2. Holy Week in Malaga
During this week, one of the most famous acts is the one that happens in Malaga: a real-life prisoner is set free, which is one of the most emotional moments of the celebration. They usually take a prisoner that has committed a minor crime. The legend behind this is that during the black plague, there were not enough men to carry the images of Jesus during the procession, so they chose prisoners to do it. Later on, they escaped after the march. There are many theories on how this tradition started, but one thing is certain, this is one of the most famous practices all over Spain.

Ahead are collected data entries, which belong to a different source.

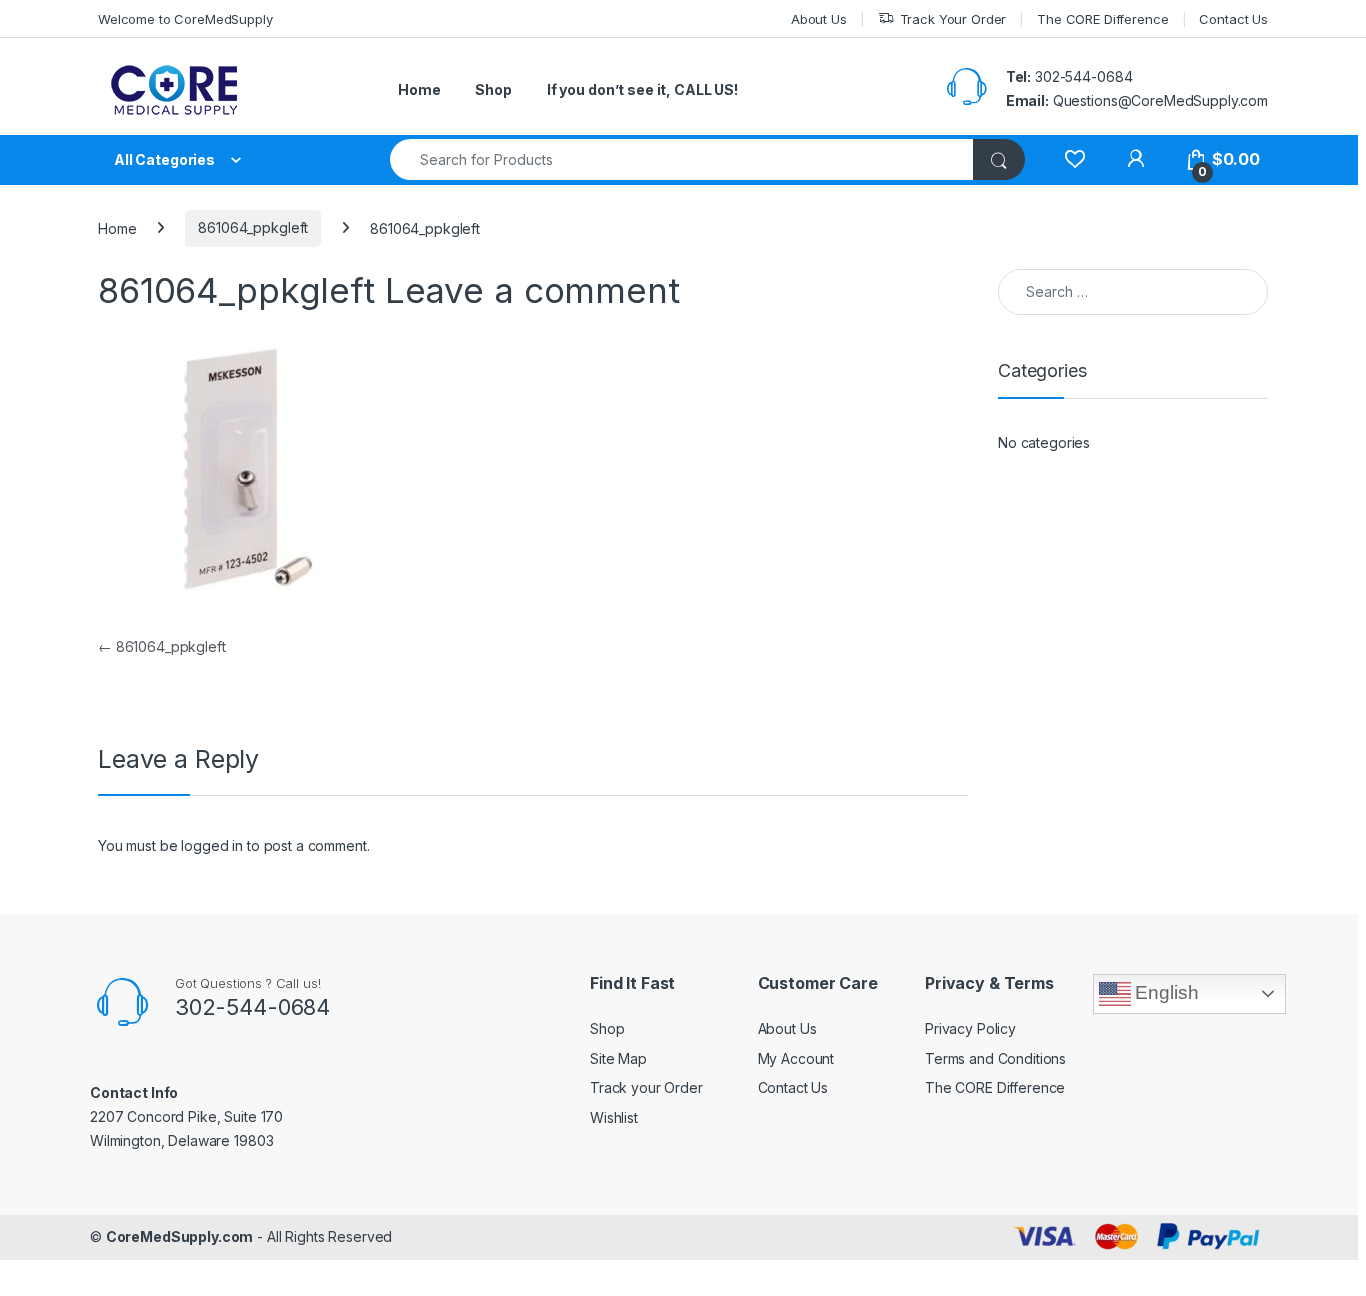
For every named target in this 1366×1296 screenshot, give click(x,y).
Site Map (618, 1058)
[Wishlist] (1074, 159)
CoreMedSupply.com (180, 1236)
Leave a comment (532, 290)
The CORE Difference (1102, 19)
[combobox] (682, 159)
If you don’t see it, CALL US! (642, 89)
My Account (796, 1058)
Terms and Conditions (995, 1058)
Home (419, 89)
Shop (493, 89)
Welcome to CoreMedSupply (185, 19)
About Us (819, 19)
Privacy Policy (970, 1028)
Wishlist (614, 1117)
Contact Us (1233, 19)
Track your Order (646, 1087)
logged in (212, 845)
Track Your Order (953, 19)
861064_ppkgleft (253, 227)
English (1165, 992)
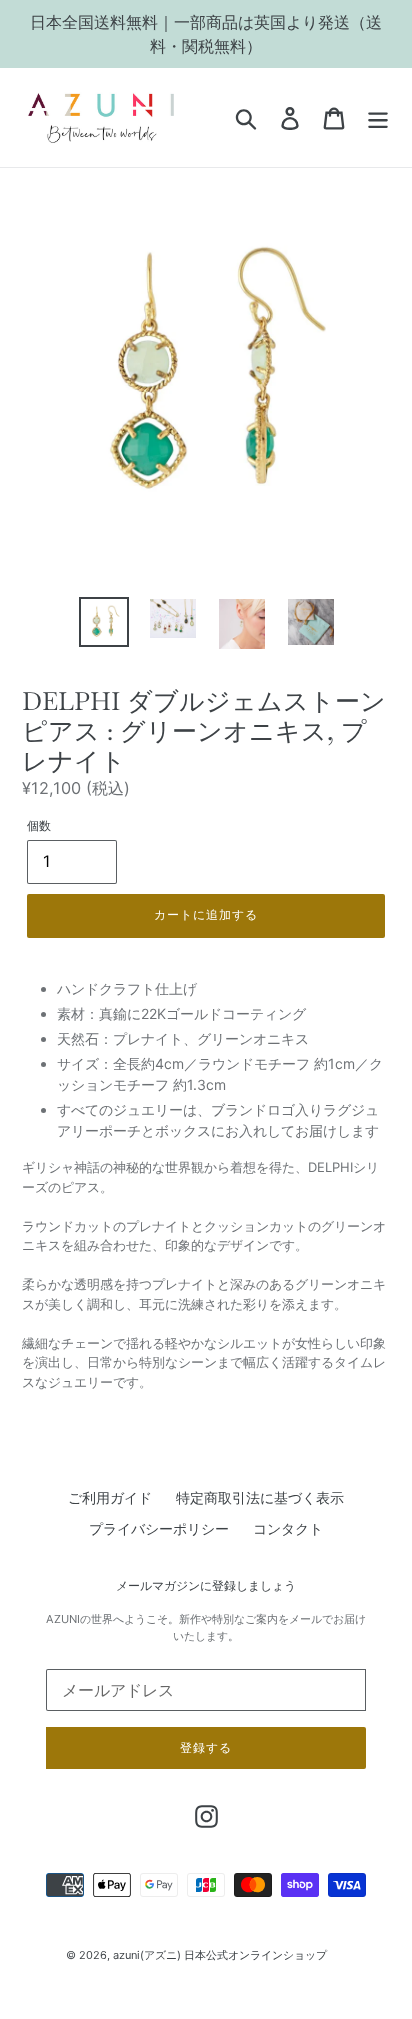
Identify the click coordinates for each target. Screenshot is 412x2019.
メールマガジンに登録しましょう (206, 1586)
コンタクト (288, 1528)
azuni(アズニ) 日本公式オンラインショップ (220, 1955)
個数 (39, 825)
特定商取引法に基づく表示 (260, 1497)
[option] (104, 622)
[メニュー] (378, 118)
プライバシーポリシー (159, 1528)
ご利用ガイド (110, 1497)
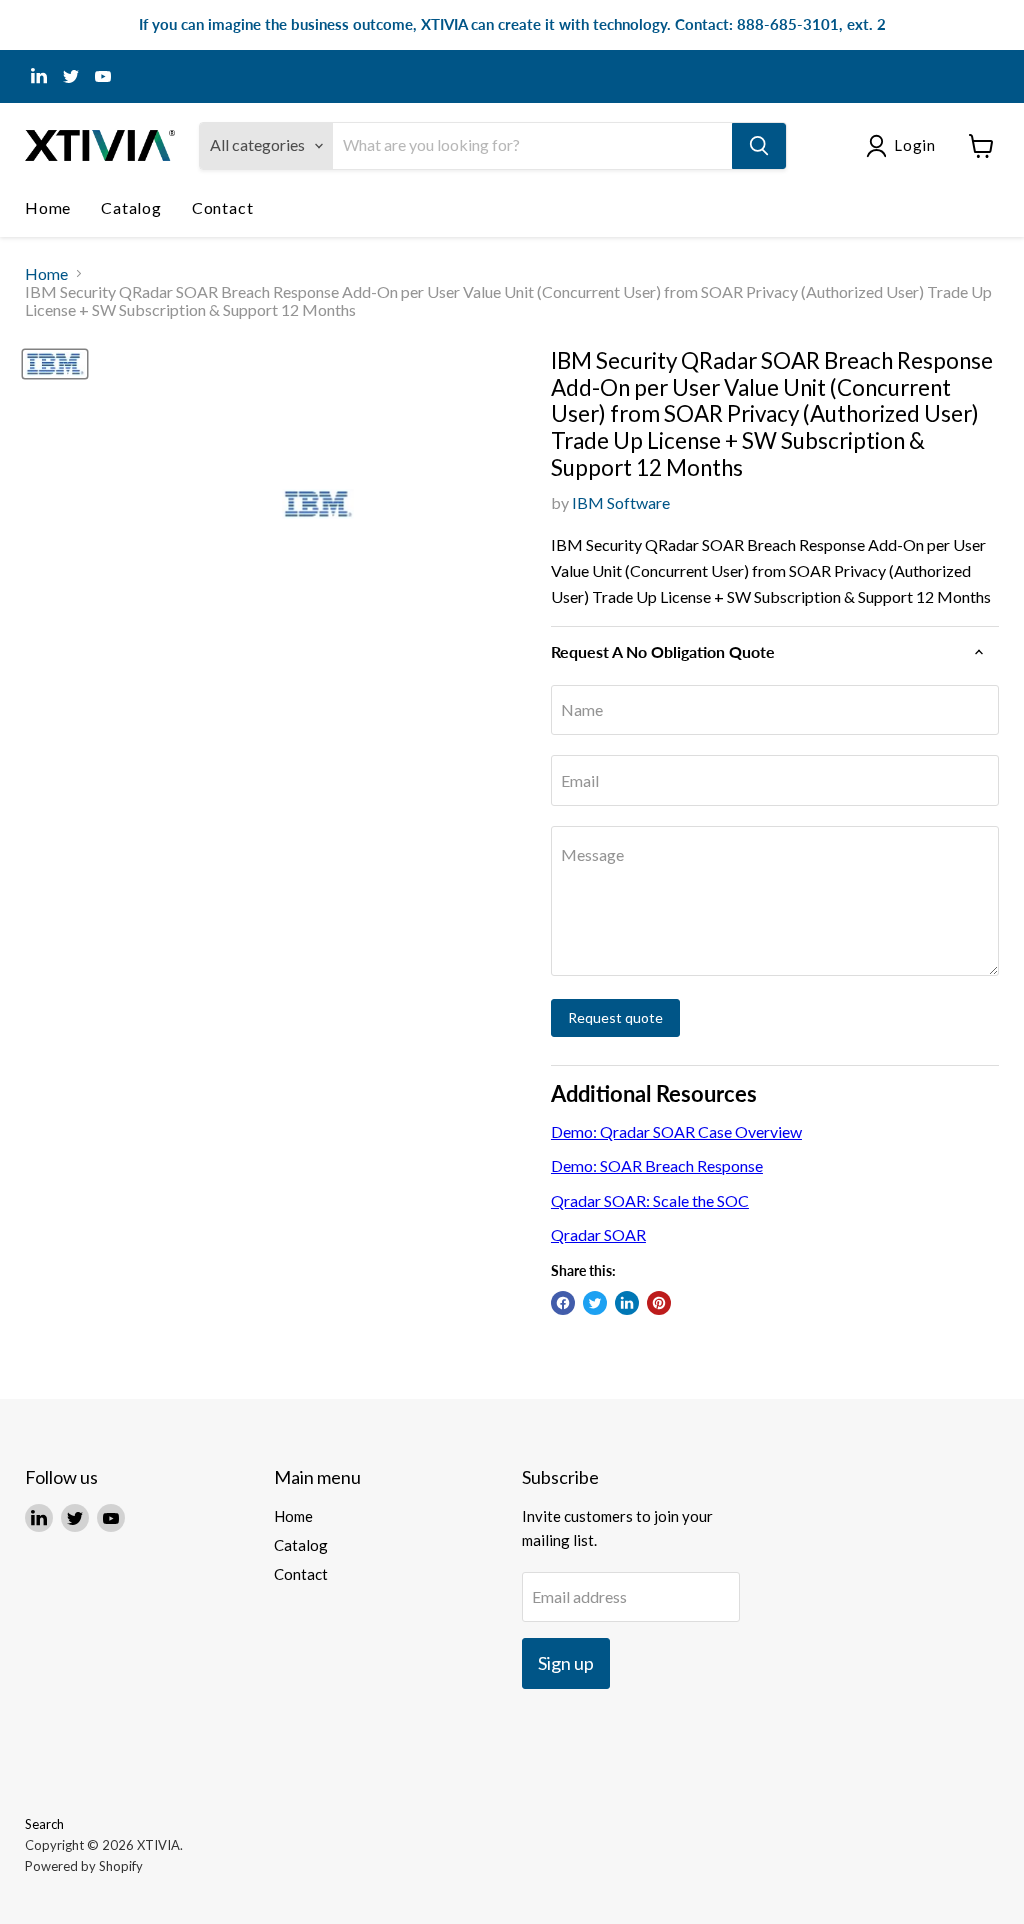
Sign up (566, 1663)
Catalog (131, 207)
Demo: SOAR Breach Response (657, 1165)
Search (44, 1824)
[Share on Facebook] (563, 1303)
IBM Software (621, 502)
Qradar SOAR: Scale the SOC (650, 1200)
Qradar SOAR (598, 1234)
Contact (223, 207)
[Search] (759, 146)
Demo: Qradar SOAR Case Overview (676, 1131)
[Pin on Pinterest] (659, 1303)
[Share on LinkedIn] (627, 1303)
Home (48, 207)
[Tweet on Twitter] (595, 1303)
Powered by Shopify (84, 1866)
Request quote (615, 1017)
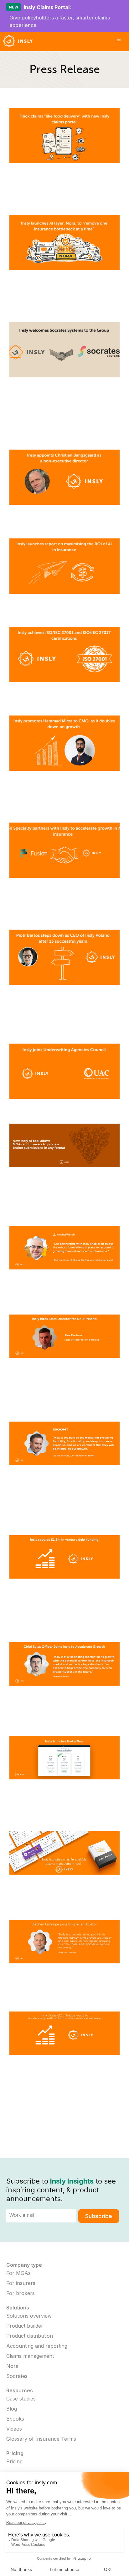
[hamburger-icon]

3. Holy Week in Valladolid
Thanks to its pleasant aesthetic and immense religious importance, Holy Week in Valladolid was declared a national touristic interest by Spain’s government. The genuine curiosity for this celebration in Valladolid started in the 20th century. The festival is quite famous for its “Cofradias” (a group of people with religious interests). To this day, there are about 20 Cofradias in the city that do different typical processions for this time of the year. They use sculptures from the National Sculpture Museum of Valladolid, which makes it even more special, transforming the city into an authentic outdoor museum.
4. Holy Week in Lorca
Lorca Spain has one of the most unique Holy Week experiences, and it is because when you see the parades, you’ll be able to see live recreations of biblical passages, so you will feel as if you were on a live play.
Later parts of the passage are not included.